How Long Should Your Resume Summary Be?

A resume summary should be two to three sentences long, taking up no more than three lines on the page. That translates to roughly 30 to 60 words for most people. Go beyond three lines and you risk losing the hiring manager’s attention before they even reach your work experience.

The Two-to-Three Sentence Standard

The summary sits at the very top of your resume, right below your name and contact information. Its job is to give a quick snapshot of your skills, accomplishments, and the kind of value you bring. Think of it as a highlight reel, not a biography. Two to five short phrases, written as either a brief paragraph or a few bullet points, is the range recommended by career offices at Columbia and other major universities.

If you find yourself stretching past three lines, that’s a signal to either tighten your language or switch to a bulleted “Summary of Qualifications” format, where each bullet captures one key selling point. Bullets let you fit more information into a small space without creating a wall of text.

What to Include in Those Few Lines

Every word in a short summary has to earn its place. Focus on three to four things that directly connect your background to the job you’re applying for. A strong summary typically opens with a phrase describing your professional identity (your role, your field, or your years of experience), then highlights your most relevant skills or accomplishments, and closes with a result or goal that ties it together.
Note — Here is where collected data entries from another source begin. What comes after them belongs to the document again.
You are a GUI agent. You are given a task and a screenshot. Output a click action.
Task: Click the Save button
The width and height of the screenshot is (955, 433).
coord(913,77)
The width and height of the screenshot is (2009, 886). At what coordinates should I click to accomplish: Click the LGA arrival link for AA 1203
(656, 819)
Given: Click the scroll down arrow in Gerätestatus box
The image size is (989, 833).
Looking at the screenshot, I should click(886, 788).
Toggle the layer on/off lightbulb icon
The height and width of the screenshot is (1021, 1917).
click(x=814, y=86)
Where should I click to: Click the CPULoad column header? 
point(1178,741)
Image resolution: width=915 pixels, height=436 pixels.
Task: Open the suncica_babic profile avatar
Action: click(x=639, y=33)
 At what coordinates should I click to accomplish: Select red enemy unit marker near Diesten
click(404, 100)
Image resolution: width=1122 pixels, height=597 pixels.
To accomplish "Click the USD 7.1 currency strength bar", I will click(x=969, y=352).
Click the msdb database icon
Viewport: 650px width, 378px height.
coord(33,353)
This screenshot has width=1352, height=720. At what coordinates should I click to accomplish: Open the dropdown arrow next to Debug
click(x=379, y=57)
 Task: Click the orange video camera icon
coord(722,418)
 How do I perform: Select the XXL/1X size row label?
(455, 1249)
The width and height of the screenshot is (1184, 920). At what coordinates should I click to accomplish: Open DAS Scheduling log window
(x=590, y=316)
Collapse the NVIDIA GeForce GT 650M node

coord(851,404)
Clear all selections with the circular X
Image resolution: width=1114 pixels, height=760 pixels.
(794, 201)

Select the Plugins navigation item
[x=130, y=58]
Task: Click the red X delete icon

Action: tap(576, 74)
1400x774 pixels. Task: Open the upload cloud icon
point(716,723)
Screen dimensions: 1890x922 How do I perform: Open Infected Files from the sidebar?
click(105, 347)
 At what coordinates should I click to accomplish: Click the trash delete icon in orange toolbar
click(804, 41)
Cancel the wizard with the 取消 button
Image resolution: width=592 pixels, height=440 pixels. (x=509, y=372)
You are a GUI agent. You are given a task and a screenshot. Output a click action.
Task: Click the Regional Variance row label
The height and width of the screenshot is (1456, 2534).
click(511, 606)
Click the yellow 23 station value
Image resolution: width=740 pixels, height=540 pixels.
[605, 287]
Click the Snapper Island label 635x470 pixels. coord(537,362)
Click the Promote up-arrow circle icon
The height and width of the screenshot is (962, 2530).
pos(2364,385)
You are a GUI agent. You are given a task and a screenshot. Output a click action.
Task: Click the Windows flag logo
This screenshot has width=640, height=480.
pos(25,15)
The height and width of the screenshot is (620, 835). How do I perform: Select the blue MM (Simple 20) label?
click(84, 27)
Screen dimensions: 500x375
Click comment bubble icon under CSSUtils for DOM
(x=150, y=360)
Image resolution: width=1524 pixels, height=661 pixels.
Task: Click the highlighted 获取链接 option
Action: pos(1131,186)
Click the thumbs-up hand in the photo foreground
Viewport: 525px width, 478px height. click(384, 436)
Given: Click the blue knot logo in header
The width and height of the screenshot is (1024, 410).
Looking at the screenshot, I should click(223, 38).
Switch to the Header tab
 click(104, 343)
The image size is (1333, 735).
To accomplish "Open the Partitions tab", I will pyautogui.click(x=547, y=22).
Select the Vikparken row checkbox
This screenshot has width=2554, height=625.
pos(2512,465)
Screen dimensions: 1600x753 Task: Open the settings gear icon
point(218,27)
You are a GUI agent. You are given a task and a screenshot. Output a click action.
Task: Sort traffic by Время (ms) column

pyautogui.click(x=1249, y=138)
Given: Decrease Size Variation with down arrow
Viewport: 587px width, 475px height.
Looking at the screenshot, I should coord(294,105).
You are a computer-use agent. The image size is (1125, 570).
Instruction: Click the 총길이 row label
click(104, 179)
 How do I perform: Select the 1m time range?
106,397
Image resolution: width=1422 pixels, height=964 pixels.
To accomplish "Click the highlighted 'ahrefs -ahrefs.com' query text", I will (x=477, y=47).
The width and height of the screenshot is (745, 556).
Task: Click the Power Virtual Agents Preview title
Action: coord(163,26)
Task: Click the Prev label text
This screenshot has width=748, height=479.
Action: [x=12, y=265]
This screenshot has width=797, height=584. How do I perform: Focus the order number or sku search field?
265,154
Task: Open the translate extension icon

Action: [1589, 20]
Start by reading the job description carefully. Pull out the keywords and qualifications that appear most often, then weave the ones that honestly describe you into your summary. This does double duty: it signals relevance to a human reader and helps your resume pass through applicant tracking systems (ATS), the software many employers use to filter applications before a person ever sees them.

Quantify where you can. “Managed a team of 12” or “increased client retention by 20%” communicates more in fewer words than a vague claim like “strong leadership skills.” Drop first-person pronouns entirely. Instead of “I am a detail-oriented project manager,” write “Detail-oriented project manager with 5 years of experience in…” This is standard resume convention and saves you a word or two in an already tight space.

How Career Stage Affects Length

If you’re early in your career or just finishing school, your summary will naturally lean toward the shorter end, two sentences or so. You don’t have a decade of results to highlight, and that’s fine. Focus on internship experience, relevant academic projects, leadership roles, volunteer work, or memberships in professional organizations. Pick three to five skills drawn from the job posting and build your summary around those.

Experienced professionals with ten or more years in their field can push closer to three full sentences or use a bulleted format with four to five phrases. At this level, you have quantifiable results to feature: revenue growth, team size, certifications, or industry recognition. An executive summary might read longer on the page simply because the accomplishments carry more weight, but the discipline is the same. Keep it to three lines, and make every phrase count.

Paragraph or Bullet Points

Either format works. A short paragraph flows naturally and reads well when you’re telling a cohesive story in two to three sentences. Bullet points make it easier for a hiring manager to scan your qualifications in seconds, which matters when recruiters spend only a brief time on an initial review. Many strong resumes use a one-sentence paragraph as an opening line followed by two or three bullets underneath.

Whichever format you choose, keep the visual footprint compact. Use clear headings like “Professional Summary,” “Career Profile,” or simply “Summary” so the section is instantly recognizable. Consistent formatting and clean spacing matter more than which style you pick.

What to Leave Out

Don’t repeat information that appears in the sections directly below your summary. If your most recent job title and employer are listed in your work history, there’s no need to restate them word for word at the top. Don’t list basic software skills like Microsoft Office unless the job posting specifically calls for them. Skip vague, generic statements (“hard-working team player”) that could apply to any candidate in any industry. And avoid cramming in irrelevant coursework or hobbies that don’t connect to the role.

The summary is a filter, not a catchall. Its purpose is to make a hiring manager want to keep reading. Three focused lines that mirror the language of the job description will do that far more effectively than a five-line block of everything you’ve ever done.